Milton Roe
Mon 7th July 2008, 10:17pm
QUOTE(thekohser @ Mon 7th July 2008, 1:54pm)

The blog post
Wiki wiki whak by a pseudonymous "Dr Zen" is an outstanding dissection of Jimmy Wales' recent essay in
The Guardian.
Please read it. It's very long, but so worthwhile.
Well, an interesting essay, but suffering in some essential flaws induced by the stuporousness of the Leftist idea that all property is theft, and thus that anybody who "has" anything, only has it by virtue of having taken it away from somebody else who "had" it first (begging the question of how the first guy is supposed to have a better title to it-- did he steal it also?).
QUOTE
Randians are into the noninitiation of force thing because they are, like all reactionaries, deathly scared of someone taking what they have from them. They worship property, and conveniently ignore that all property is theft, having originally been taken from someone else by the initiation of force.
How cynical. If you really believe this, then the problem is NOT how badly America, or Wales, or any other high tech society or product mal-uses knowledge (emblematized by an encyclopedia) to oppress the masses in the rest of the world. It's worse: if you really believe the collectivist notion, it's impossible to actually use "knowledge" morally to better one's life
at all. Why? Because life is a zero sum game, didn't you know?

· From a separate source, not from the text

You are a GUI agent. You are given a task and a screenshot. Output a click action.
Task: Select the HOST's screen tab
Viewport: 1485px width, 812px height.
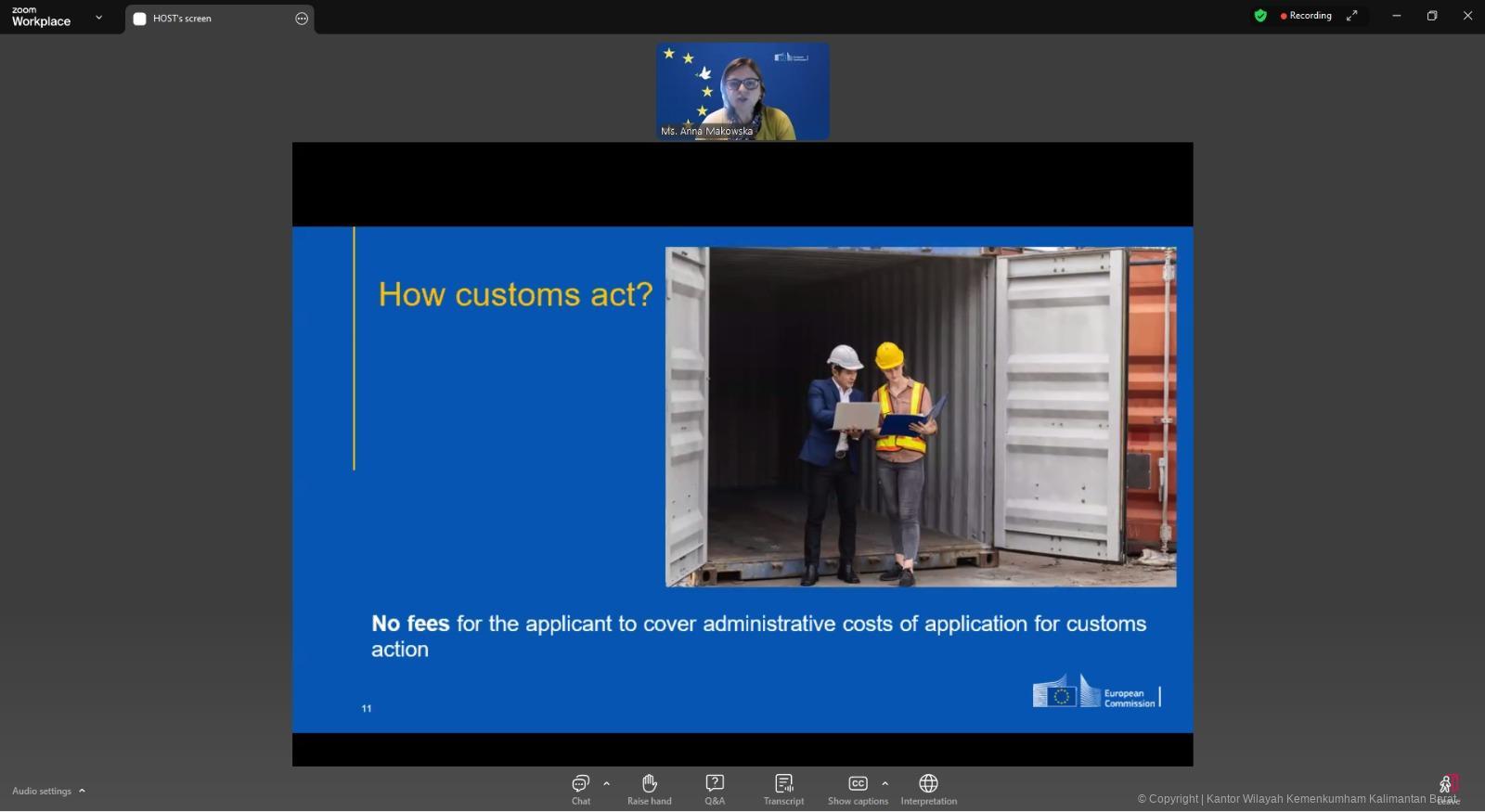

It isn't just that Americans are bad at what they use knowledge for, rather it is impossible even in theory to do better. Everyone cannot become materially well-off (loosely defined as enough shelter, enough to eat, to wear, read, etc), without screwing somebody else (probably in Africa) over. The reason being that there isn't enough "stuff" in the world to allow this, and can never be. So says the essay. There is no way to ever make enough stuff to eliminate povery, even in theory.
Thus, we should all have given up, long ago. The problem, Dr. Zen informs us, is insoluble. So, no wonder Wales is such a boob; he'd fail even if he went about it better. He might just as well have proposed that everyone on earth should get (say) a farm and an iPhone. Everybody knows there aren't that many iPhones.